Licença para processar deputado, heroísmo de Djalma Marinho, liderança de Daniel Krieger contra o golpe, manobras na Câmara, e Costa e Silva, isolado, ignorado, desprezado. Dias antes, inesperadamente recebe Krieger (que era boicotado), sabe das coisas, não podia fazer mais nada. O problema chegou oficialmente a ele no dia 12 de dezembro, quando a Câmara votou e negou a licença para processar Marcio Moreira Alves.
O AI-5 era para ser “editado” no dia 12, Costa e Silva deixou para o dia 13. Às 9 da noite, foi lido na televisão.
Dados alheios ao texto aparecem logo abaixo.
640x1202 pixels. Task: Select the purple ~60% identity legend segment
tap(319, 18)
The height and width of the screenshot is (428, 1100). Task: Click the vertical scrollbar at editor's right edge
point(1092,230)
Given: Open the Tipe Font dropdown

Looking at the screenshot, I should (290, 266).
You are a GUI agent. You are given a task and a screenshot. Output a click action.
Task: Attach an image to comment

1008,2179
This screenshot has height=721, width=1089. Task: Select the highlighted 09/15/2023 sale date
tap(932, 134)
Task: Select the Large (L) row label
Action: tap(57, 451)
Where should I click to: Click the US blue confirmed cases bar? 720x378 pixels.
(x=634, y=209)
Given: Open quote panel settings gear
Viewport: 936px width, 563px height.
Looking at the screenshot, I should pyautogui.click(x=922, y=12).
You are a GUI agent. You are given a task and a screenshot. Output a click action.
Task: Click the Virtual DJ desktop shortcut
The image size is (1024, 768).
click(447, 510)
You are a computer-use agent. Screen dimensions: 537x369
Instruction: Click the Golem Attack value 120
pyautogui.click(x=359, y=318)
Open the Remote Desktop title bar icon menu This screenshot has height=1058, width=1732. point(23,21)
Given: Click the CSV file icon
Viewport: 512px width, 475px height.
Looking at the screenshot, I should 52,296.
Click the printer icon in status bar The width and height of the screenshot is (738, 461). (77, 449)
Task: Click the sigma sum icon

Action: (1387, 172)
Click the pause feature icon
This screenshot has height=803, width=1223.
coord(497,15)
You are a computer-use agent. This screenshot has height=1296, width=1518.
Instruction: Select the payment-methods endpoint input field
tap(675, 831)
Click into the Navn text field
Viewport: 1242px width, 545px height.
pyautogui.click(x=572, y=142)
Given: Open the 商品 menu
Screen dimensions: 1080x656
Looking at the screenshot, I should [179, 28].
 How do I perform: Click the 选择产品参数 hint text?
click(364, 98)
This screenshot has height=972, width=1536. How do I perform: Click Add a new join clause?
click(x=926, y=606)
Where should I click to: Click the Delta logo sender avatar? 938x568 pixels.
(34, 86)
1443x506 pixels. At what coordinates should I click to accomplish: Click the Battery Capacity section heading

Acabara de chegar do jornal, me vesti para voltar. Sabia que ia ser preso, tinha algumas providências urgentes a tomar.
Quando ia saindo, apressado, o telefone tocou: era Carlos Lacerda. Não queria atender ninguém, ele era diferente. Perguntou: “O que vai acontecer comigo?” Resposta: “Carlos, esse é o verdadeiro golpe que queriam dar em 1964, você vai ser preso e cassado”. O governador rugiu: “Você está acostumado a adivinhar, não serei preso nem cassado”.
Como era natural, fui preso na mesma noite. Lacerda no dia seguinte, às 8 da manhã. Foi levado para o Caetano de Farias, onde eu estava. Me abraçou e disse, generosamente: “Está bem, Helio, fui preso mas não serei cassado”. Foi cassado no dia 30 de dezembro de 1968. No dia 2 de janeiro de 1969, partiu para uma longa viagem. Abandonou a vida pública, com o meu protesto. Já deixara isso bem claro nos 10 dias em que esteve preso, não consegui demovê-lo.
PS – Em 1974, fim do governo Médici, muitos já queriam eleição direta. Principalmente o bravo coronel de então, Otavio Costa. Foram superados, 1968 liquidava tudo. Apenas 1 ano, mas a conspiração dura era invencível.